*Instructions to follow*: Please rewrite the records from the line with "The height and width of the screenshot is (1920, 1080)." through the end of the records, with "coordinates" replaced by "position" and everything else left unchanged. Leave the pictures out of your answer.

*Data under study*:
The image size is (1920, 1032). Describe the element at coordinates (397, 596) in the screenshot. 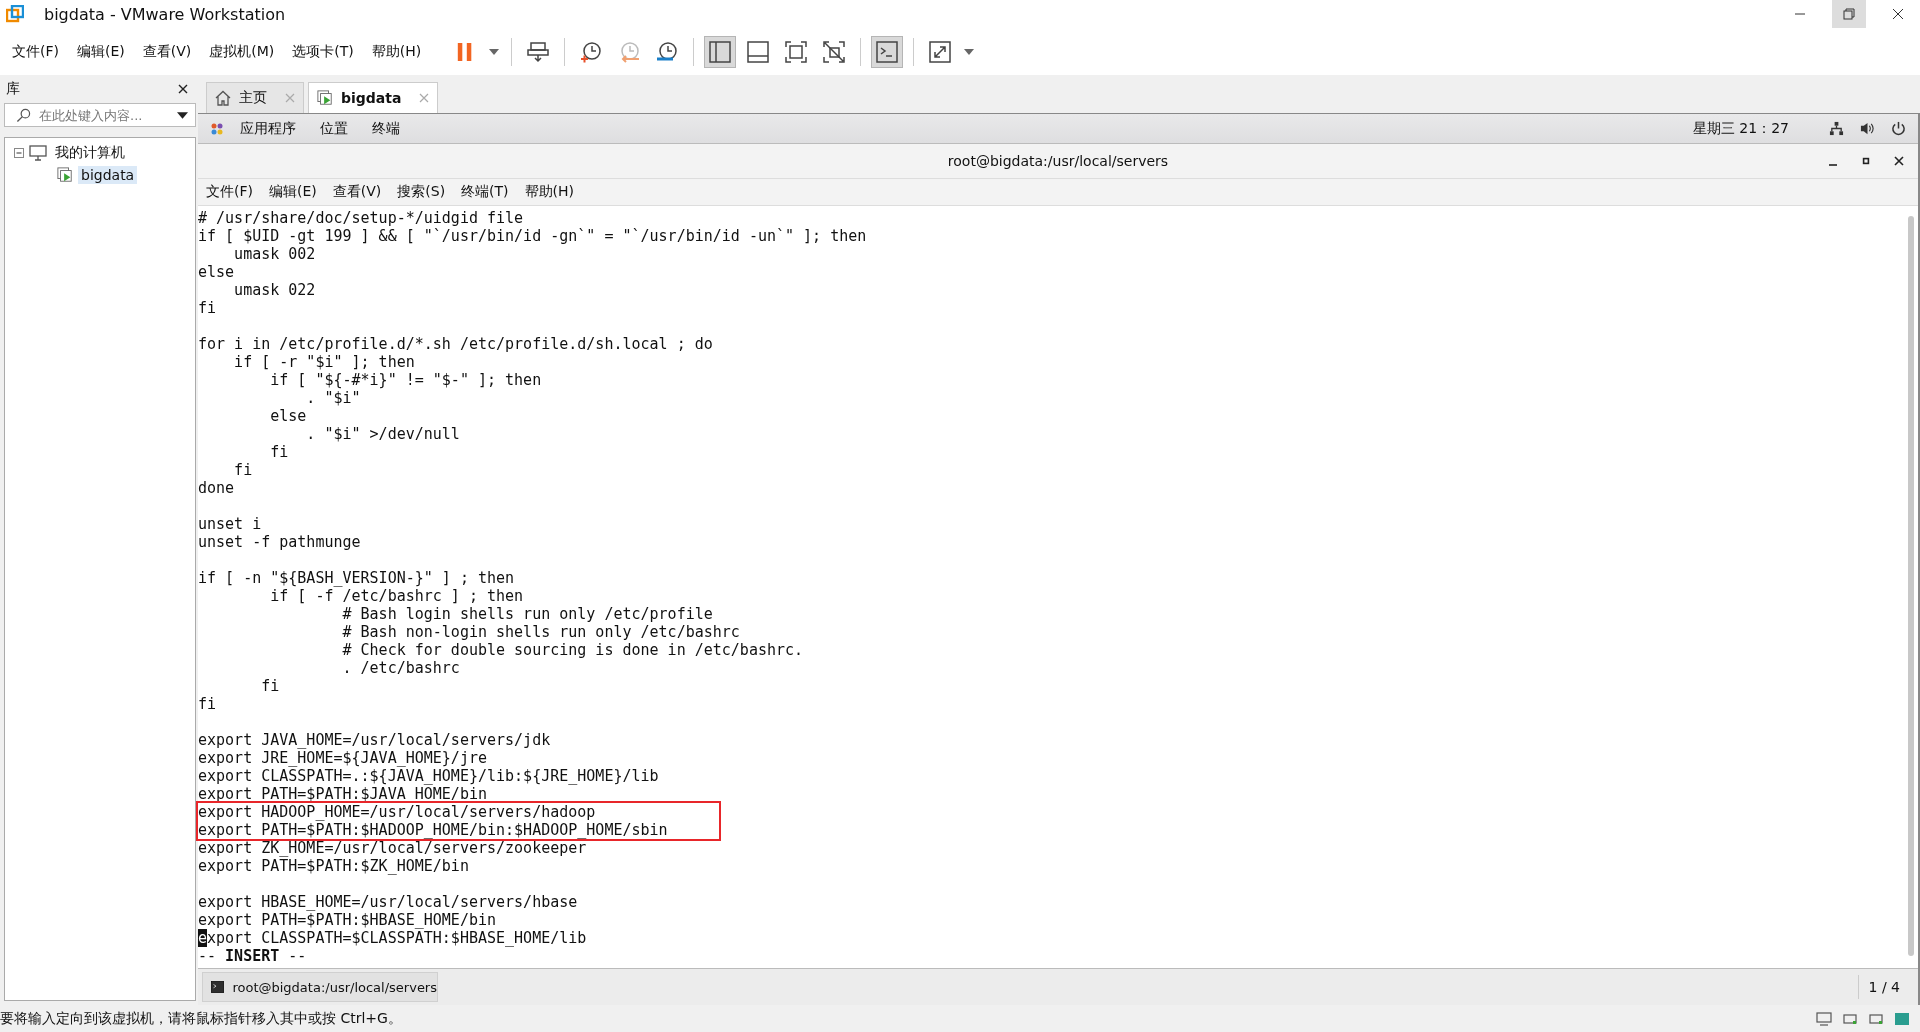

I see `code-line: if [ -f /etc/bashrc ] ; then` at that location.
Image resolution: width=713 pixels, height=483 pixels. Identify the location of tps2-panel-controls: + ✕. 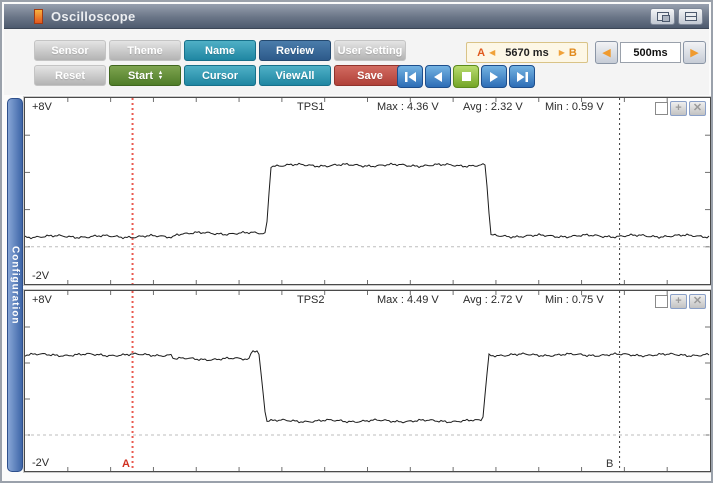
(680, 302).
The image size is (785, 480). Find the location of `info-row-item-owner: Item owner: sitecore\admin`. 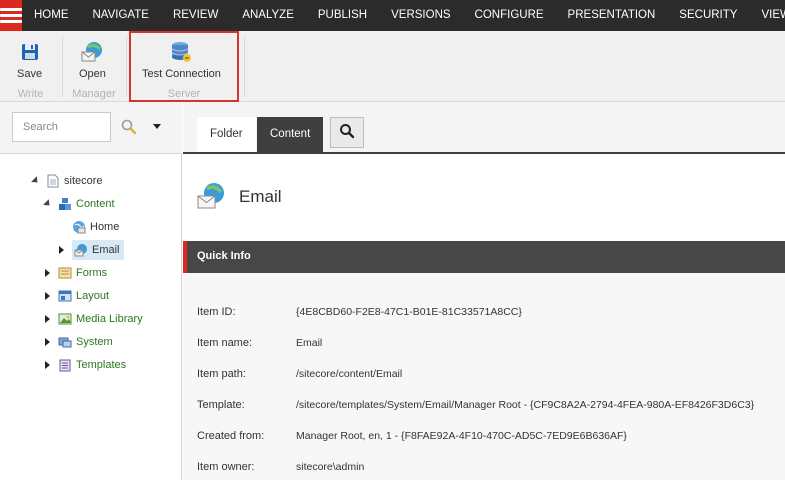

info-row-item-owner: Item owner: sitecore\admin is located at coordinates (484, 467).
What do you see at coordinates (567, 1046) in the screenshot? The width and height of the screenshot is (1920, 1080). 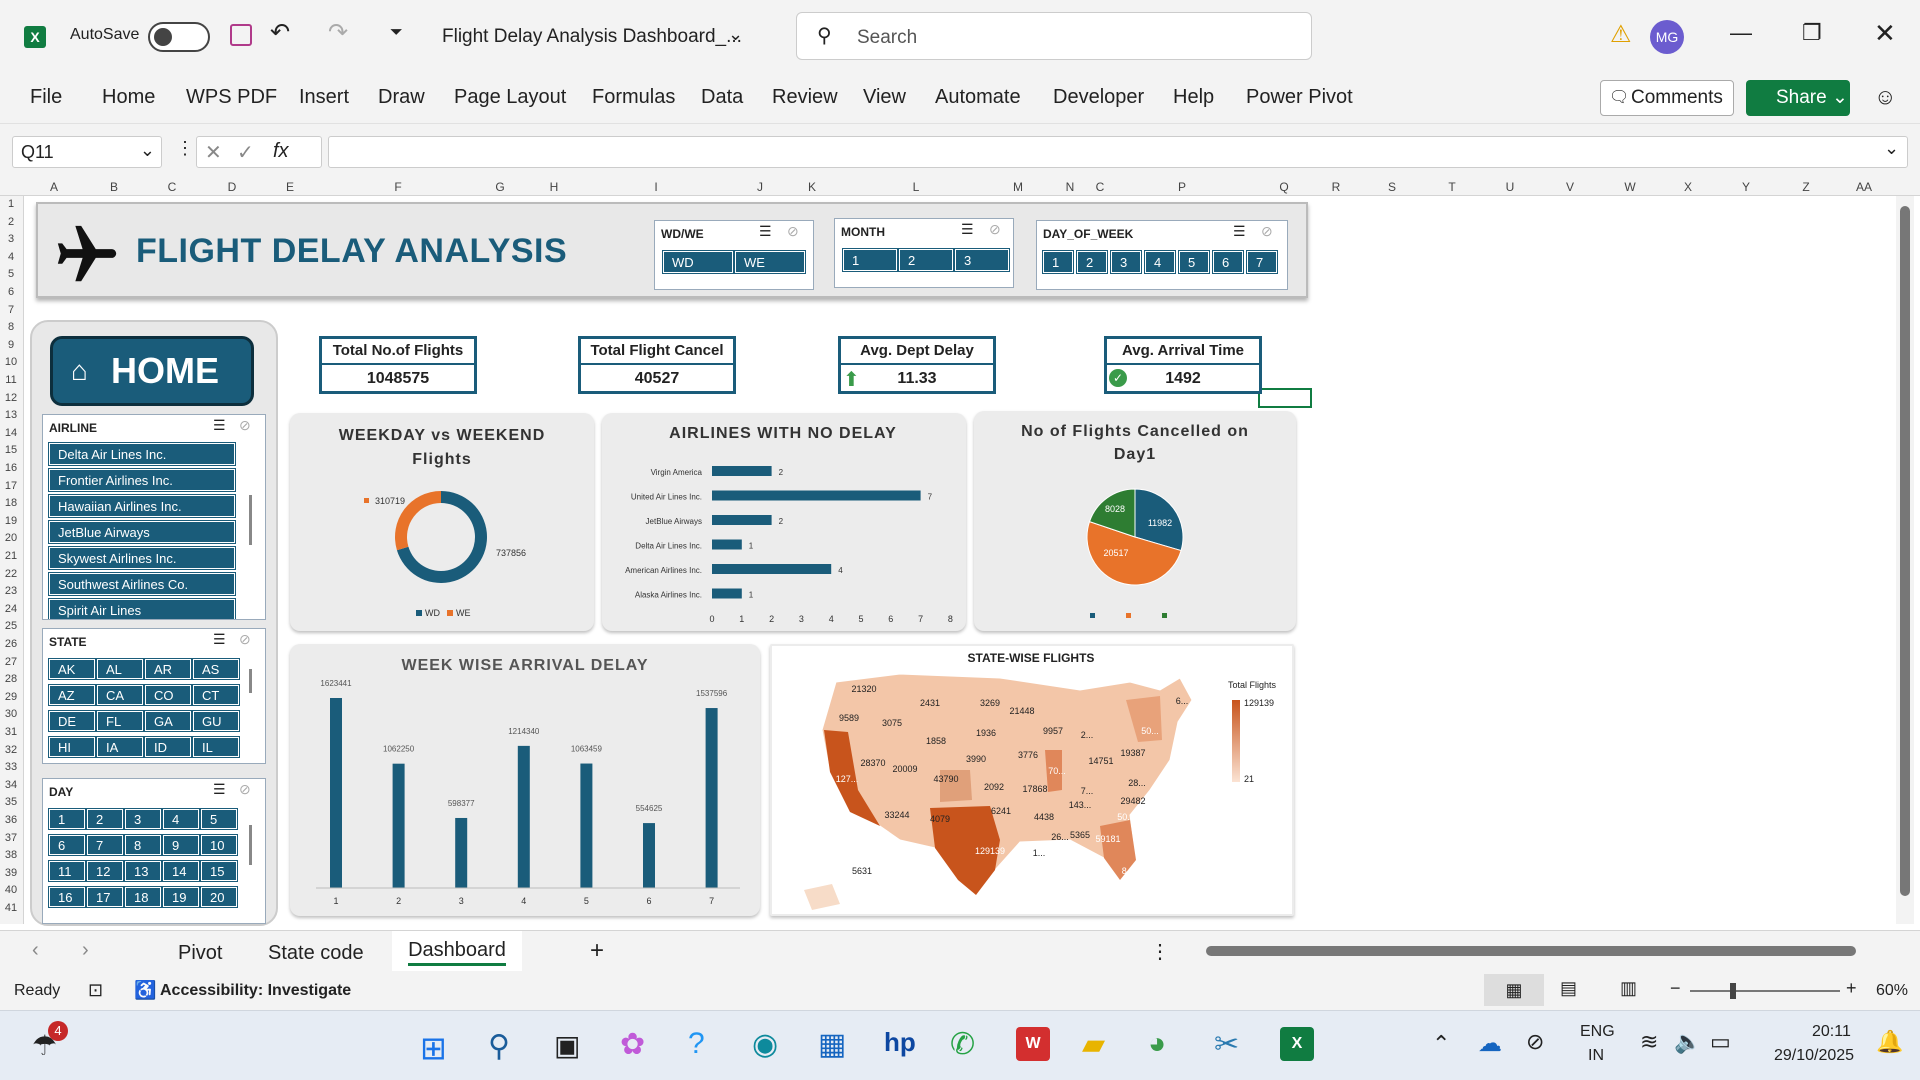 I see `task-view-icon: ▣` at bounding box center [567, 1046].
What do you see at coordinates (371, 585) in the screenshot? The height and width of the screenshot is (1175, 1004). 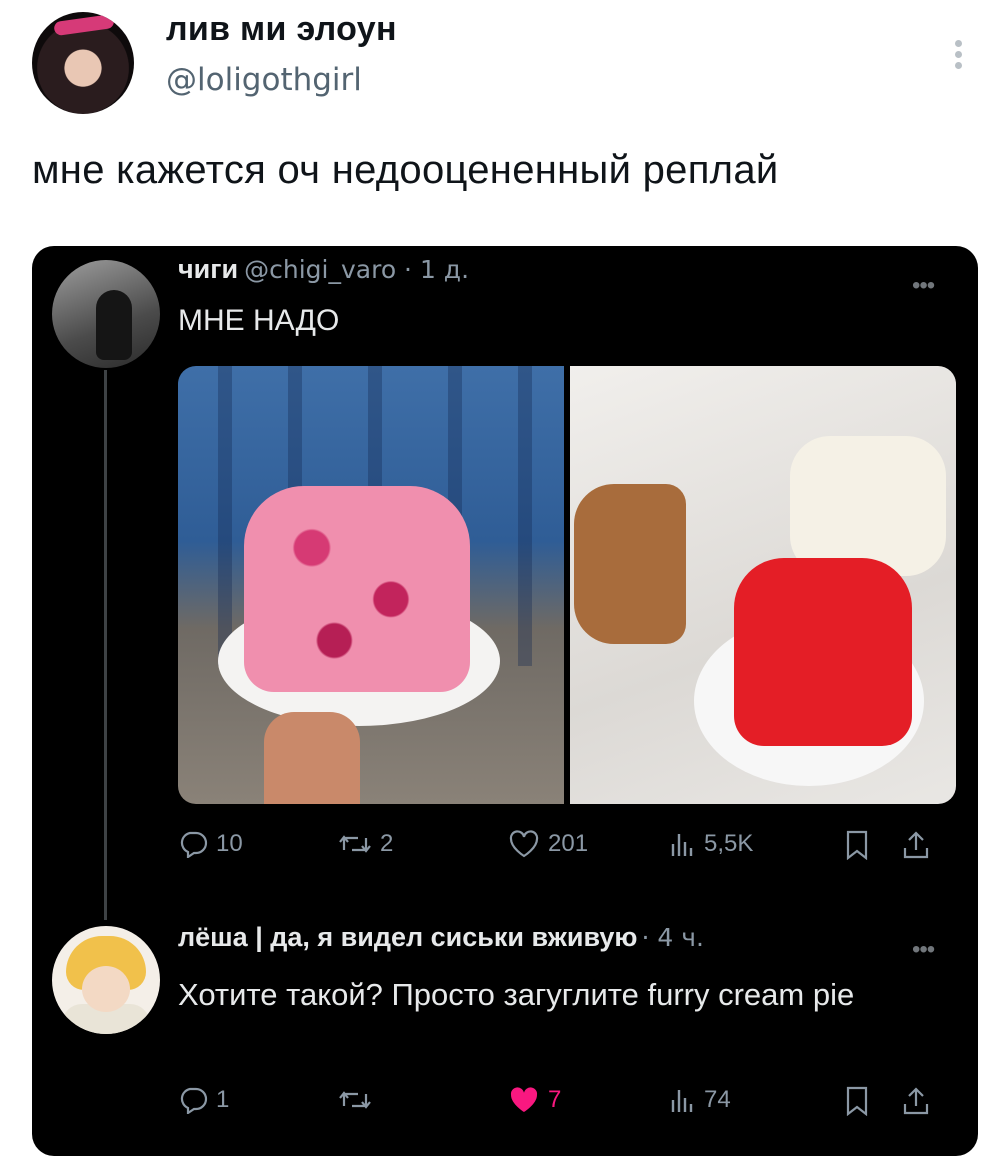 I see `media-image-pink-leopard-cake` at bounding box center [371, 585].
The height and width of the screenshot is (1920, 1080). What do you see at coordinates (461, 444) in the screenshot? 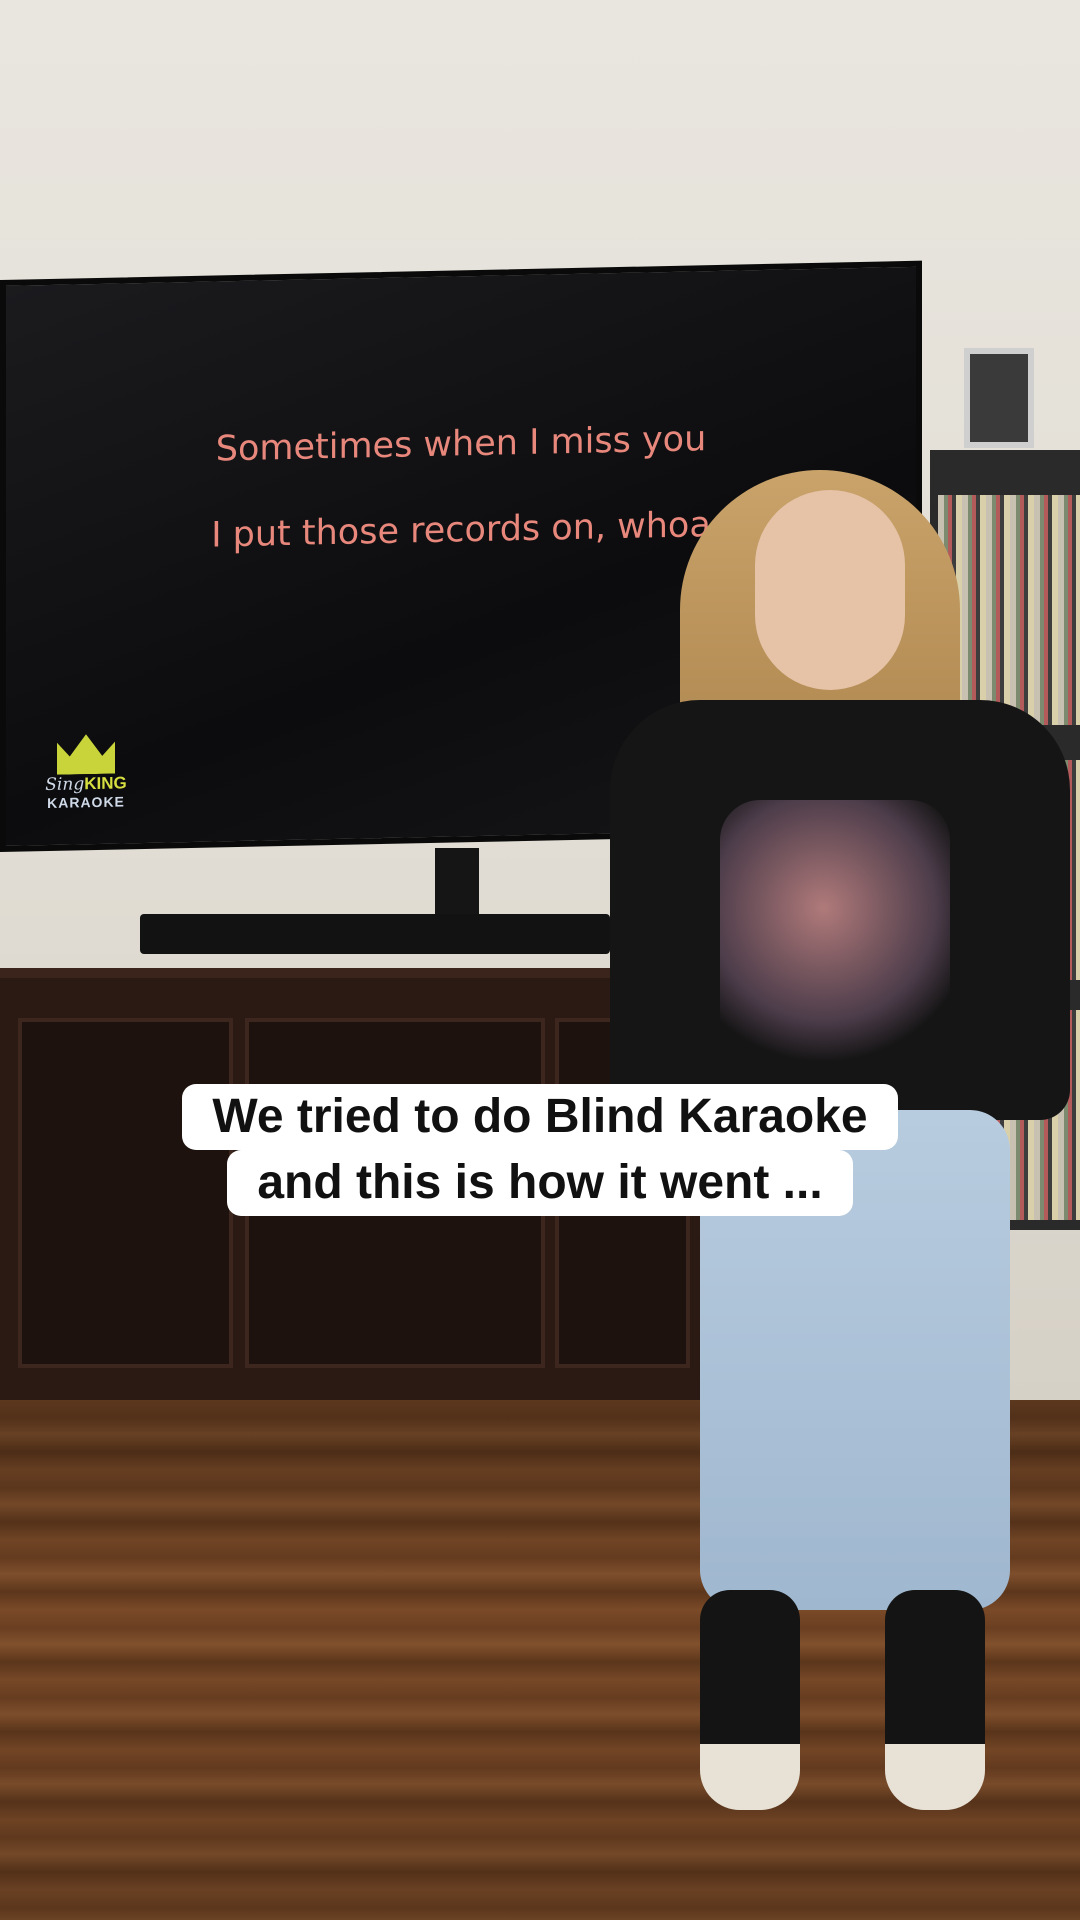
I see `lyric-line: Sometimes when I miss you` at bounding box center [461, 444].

*Answer box*:
The height and width of the screenshot is (1920, 1080). What do you see at position (461, 444) in the screenshot? 
I see `lyric-line: Sometimes when I miss you` at bounding box center [461, 444].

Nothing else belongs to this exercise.